A number of controls apply under the Act to the promotion of shares or securities that are issued by any body corporate. These controls differ according to whether the person making the promotion is an unauthorised person (see AUTH App 2.10.2 G) or an authorised person (see AUTH App 2.10.3 G to AUTH App 2.10.6 G). In addition, where a body corporate is not an open-ended investment company:
The controls under the Act that apply to promotions of shares or securities by unauthorised persons are in section 21 of the Act (Restrictions on financial promotion). These controls apply where an unauthorised person makes a financial promotion in, or from, the United Kingdom that relates to the shares in or securities of any body corporate. The same controls apply regardless of whether the shares or securities being promoted are issued by a body corporate that is an open-ended investment company or one that is not. There are a number of exemptions from the restriction in section 21 of the Act. These are explained in AUTH App 1 (Financial promotion and related activities).
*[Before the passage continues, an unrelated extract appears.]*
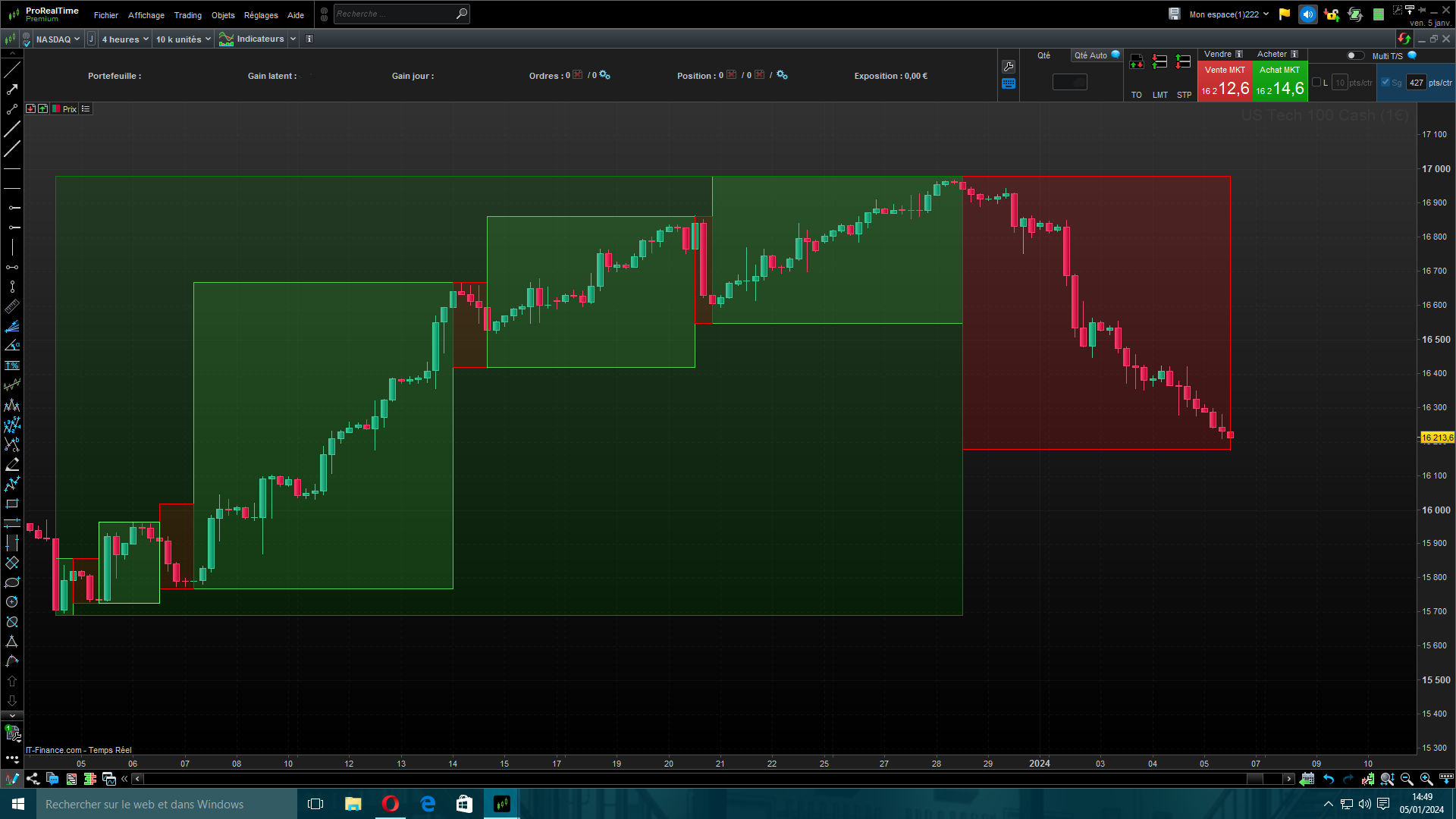This screenshot has width=1456, height=819.
Task: Click the sound speaker icon in header
Action: (1307, 14)
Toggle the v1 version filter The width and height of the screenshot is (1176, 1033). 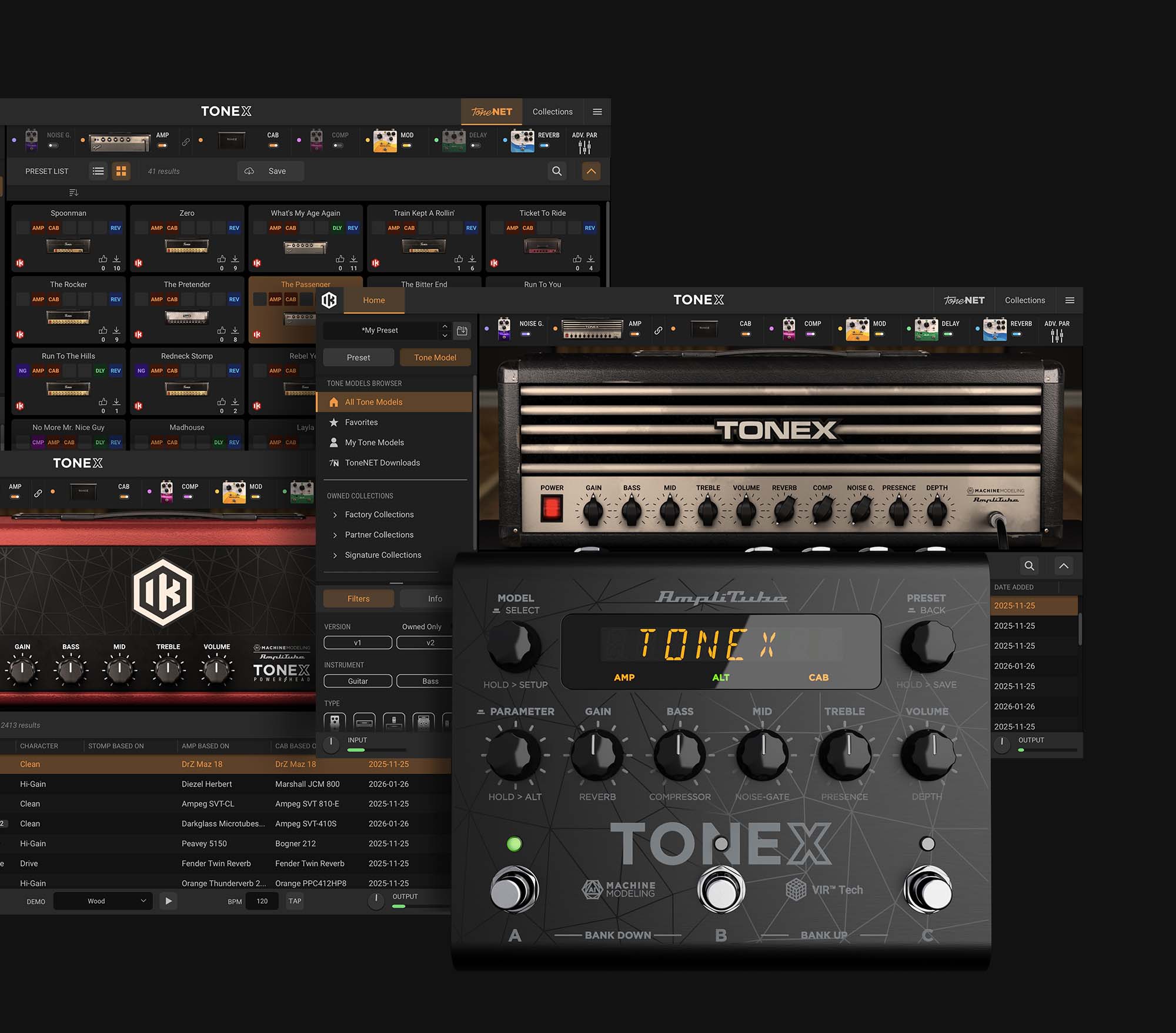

Promotions made by authorised persons in the United Kingdom are generally subject to the controls in COB 3 (Financial Promotion). However, in the case of shares in, or securities of, a body corporate which is an open-ended investment company, additional controls are imposed by Chapter II of Part XVII of the Act (Restrictions on promotion of collective investment schemes) (see AUTH App 1.20). Section 238 of the Act (Restrictions on promotion) prevents an authorised person communicating any invitation or inducement to buy shares or securities issued by an open-ended investment company. Section 240 of the Act (Restriction on approval of promotion) prevents an authorised person approving a financial promotion to be communicated by an unauthorised person. This is if the authorised person would not be able to promote the share or security himself.
The restrictions mentioned in AUTH App 2.10.3 G are subject to a number of exemptions. For example, the controls in sections 238 and 240 do not apply to financial promotions about certain kinds of collective investment scheme. These are:
The position with respect to the promotion by authorised persons of open-ended investment companies formed in Northern Ireland will be considered as part of the implementing process for the relevant Northern Ireland legislation (see AUTH App 2.1.4 G (Other guidance that may be relevant)).1
There are a number of other exemptions in the Financial Services and Markets Act 2000 (Promotion of Collective Investment Schemes) (Exemptions) Order 2001 (SI 2001/1060). In general terms, these exemptions are equivalent to the exemptions from section 21 of the Act that apply to units. There is guidance on those exemptions in AUTH App 1.20.3 G (Additional restriction on the promotion of collective investment schemes).
The FSA has also made rules under section 238(5) which allow authorised persons to communicate or approve a financial promotion for an open-ended investment company that is an unregulated collective investment scheme (that is, one that does not fall within AUTH App 2.10.4 G). The circumstances in which such a communication or approval is allowed are explained in COB 3 Annex 5 (which is introduced by COB 3.11).
In the Regulated Activities Order, shares in or securities of an open-ended investment company are treated differently from shares in other bodies corporate. They are treated as units in a collective investment scheme under article 81 of the Regulated Activities Order (Units in a collective investment scheme) rather than shares under article 76 (Shares etc).
In order to be authorised, a person must have permission to carry on the regulated activities in question. What the permission needs to cover may differ according to whether the regulated activity being carried on relates to units or shares. So, for example, a body corporate that is an open-ended investment company will need permission if it carries on the regulated activity of dealing as principal or agent, arranging (bringing about) or making arrangements with a view to transactions in its own shares or securities in the United Kingdom. This applies also to a body corporate that is not an open-ended investment company except that it will not need permission to issue or arrange for the issue of its own shares or securities.
A person carrying on the regulated activity of establishing, operating or winding up a collective investment scheme that is constituted by an open-ended investment company will need permission for those activities. In line with section 237(2) of the Act (Other definitions), the operator of a collective investment scheme that is an open-ended investment company is the company itself. But where the open-ended investment company is incorporated outside the United Kingdom, it will only require permission if its operation takes place in the United Kingdom.